A Conversation Starter

So what do I mean when I say “That will be a heavy lift.”? This is a reasonable question and made me think of the following illustration.

quadrantChart
    title How Heavy a Lift?
    x-axis Low Complexity --> High Complexity
    y-axis Small Size --> Large Size
    quadrant-1 Months to Years
    quadrant-2 Weeks to Months
    quadrant-3 Hours to Days
    quadrant-4 Days to Weeks
    String Change: [0.1, 0.1]
    Rename a Variable Everywhere: [0.15, 0.4]
    New Product: [0.81, 0.78]
    The Rewrite: [0.85, 0.9]
    Switch DB Providers: [0.45, 0.7]
    "Increase Test Coverage" : [0.17, 0.8]
    Refactor a component: [0.53, 0.4]
    Fix a race condition: [0.67, 0.1]
    Fix a memory leak: [0.58, 0.18]
    Port to a new MCU: [0.59, 0.57]

Unit Tests - Taking your code base from 5% coverage to 80% isn’t particularly complex (although it can be for sure) but it is a LOT of work. You may have to write thousands of tests. It’s large in size but low in complexity.

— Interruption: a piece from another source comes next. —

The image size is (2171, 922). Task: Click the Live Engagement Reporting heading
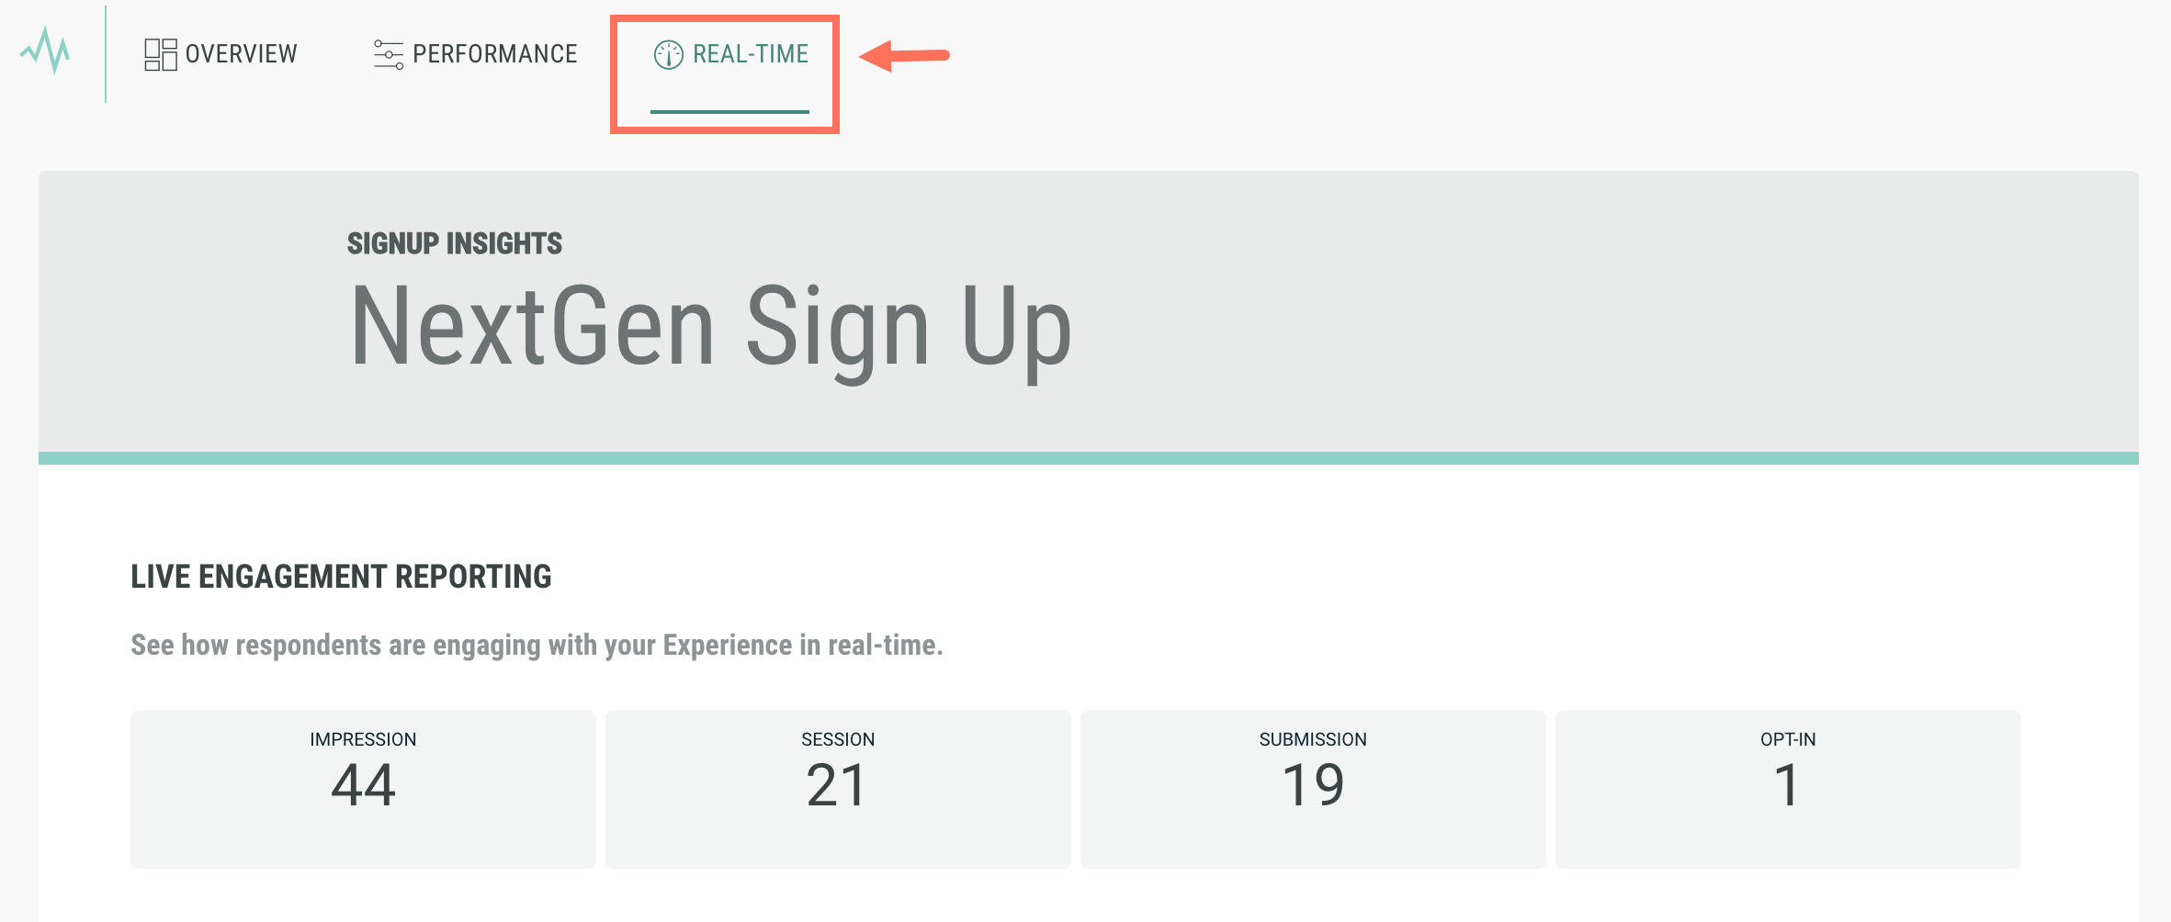click(x=341, y=577)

Fix a Race Condition - This often boils down to a few lines of code. The PRs are often small but the amount of time spent finding the race condition source can take weeks.

Memory Leaks - Similar to race conditions. Most of the time is spent finding the problem. Normally a few lines of code fixes it. It’s small in size, but complex work.

The Rewrite - You have grand plans to solve all your technical debt woes. The problem is, the scope is the entirety of your current business value. It’s a huge amount of complex work. You better be in it for the long haul.

Now before you disagree with the placement of EVERY point on this chart remember this is just for illustration purposes and will depend on things like company culture, state of the codebase, size of the team, etc. It’s meant to foster a conversation about the relationship between amount of work vs complexity of work and how they affect time of work. All factors that Agile will tell you are “factored in” to their estimation techniques. Reality tells a different story.

So What’s a Heavy Lift?

A “heavy lift” doesn’t necessarily imply a task is complex or difficult. It just means it will take a lot of time. That could be a rewrite or it could be renaming a common variable everywhere in a 5 million line codebase.

When I worked at Microsoft a grizzled veteran often said “Nothing can be done in less than a day.” This seems like an exageration but think about how your company works. The change could be a one-liner. But then you have to write unit tests. You have to document it. You need to stage it and notify QA to test it. You have to take it to the change advisory board for approval and then you have to deploy it. This may sound extreme but I worked at a company where a string change took the entire day to “complete”. I’ve also made string changes in my one-person company that took 5 minutes.

I mention that because the graph above is highly dependent on your company and work environment. How much bueracracy is involved? Are there political minefields you have to navigate? Maybe you just have that one co-worker that likes to take 3 hours to code review a 10 minute change. All of these things affect what “heavy lift” means for you and where the dots would be on your company’s graph.

The last point I want to make is that the further away from the bottom left of this graph you get, the more inaccurate your predictions will be. It is hard to predict, with great accuracy, how long it will take to deliver a large, complex project.

Conclusion

When estimating work consider the difference and relationship between a lot of work and difficult work. They both heavily influence how long something will take. Being able to articulate the nuances involved in your company will help immensely when communicating with stakeholders which, like it or not, is part of your job as an engineer.